To solve this problem, the producers of The Shape of the Future choose a very wise route. They concentrate more on the day-to-day, micro issues than on the big-picture, macro issues.

To accomplish this, Nathmi al-Jubeh and Elinoar Barzacchi reinforce each other on a number of basic questions. They agree on the need for a transitional period and they feel that the key to solving many of the problems is to address social and municipal issues.  The documentary does a good job in identifying some of the main features of the city – or shall we say, the two cities – by looking at the human side.

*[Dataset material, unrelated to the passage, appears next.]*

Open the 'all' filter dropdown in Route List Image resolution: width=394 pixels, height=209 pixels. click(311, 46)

No one seeing this 30 minute documentary will doubt about the fact that Jerusalem today is not a unified or integrated city, but a deeply divided place where there is no doubt about who the rulers and the ruled are.

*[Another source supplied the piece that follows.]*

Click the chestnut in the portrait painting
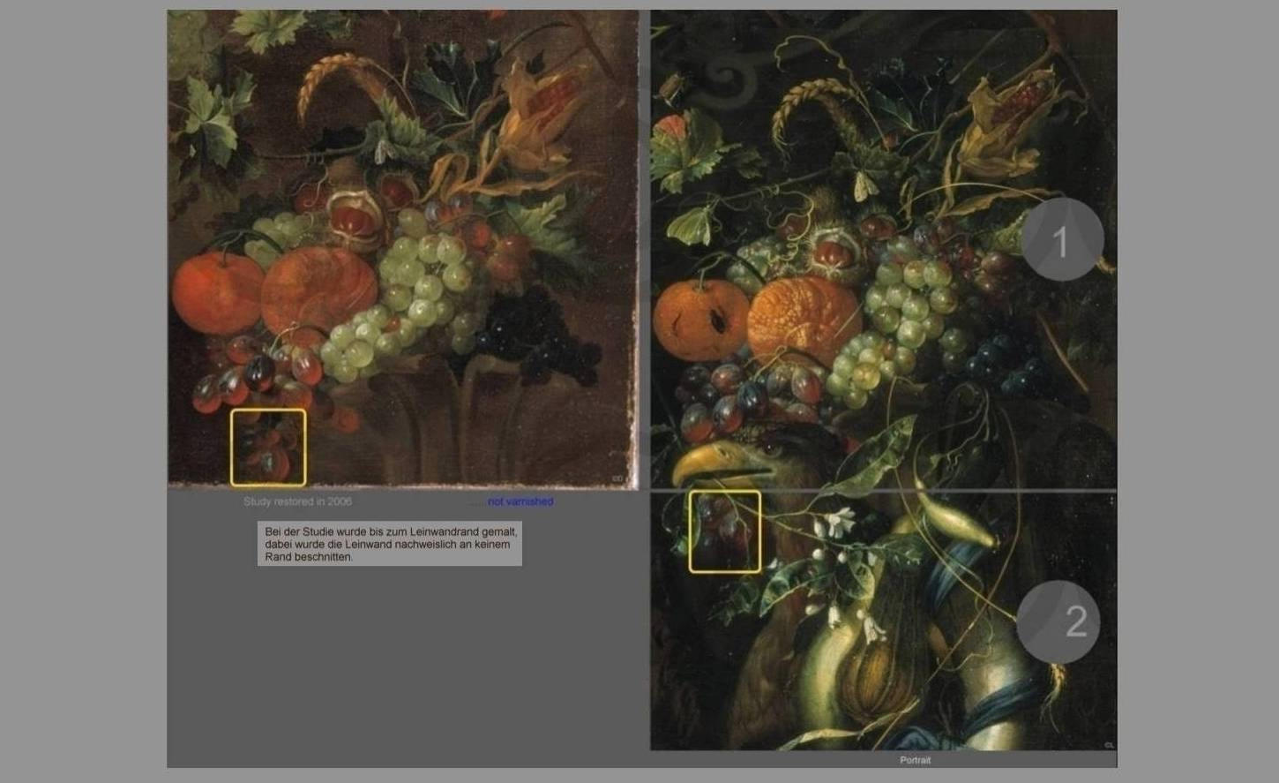 [x=831, y=252]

The absence of a physical wall between the two Jerusalems doesn’t fool most of the experts interviewed in the film. We get to see a visual essay about a Palestinian truck driver from the northern neighborhood of Kufr Akab, Sameeh Abu Rumeileh. He tells us that the normal trip from Ramallah to Jerusalem’s Old City to Ramallah, which used to take 15 minutes, now take a couple of hours. Twelve regular checkpoints and 23 mobile ones have been established in and around the city. The 15,000 people in Kufr Akab, who are legal residents of Jerusalem, get almost none of the city services that Jewish neighborhoods get. Abu Rumeileh explains that municipal officials refuse to come to provide services, but they have no problem coming when they want to arrest someone.  After waiting 15 years in vain for the municipality to provide Kufr Akab with a sewage system, residents finally decided to contribute over a million dollars in their own money in order to build one.

Al-Jubeh and Barzacchi give many ideas for how the city could function as capital of two states.  They talk about two separate municipalities: Al Quds for Palestinians and Yerushalayim for Israelis, with a coordinating committee to deal with joint issues and provide some services, like electricity and sewage.

The Jerusalem shape of the future seems the most difficult one to envision. Clearly creative minds and mutual trust will be needed in order to begin the hard road of solving this difficult part of the conflict.

* Daoud Kutab is a Palestinian journalist and the director of the Institute of Modern Media at Al Quds University in Ramallah.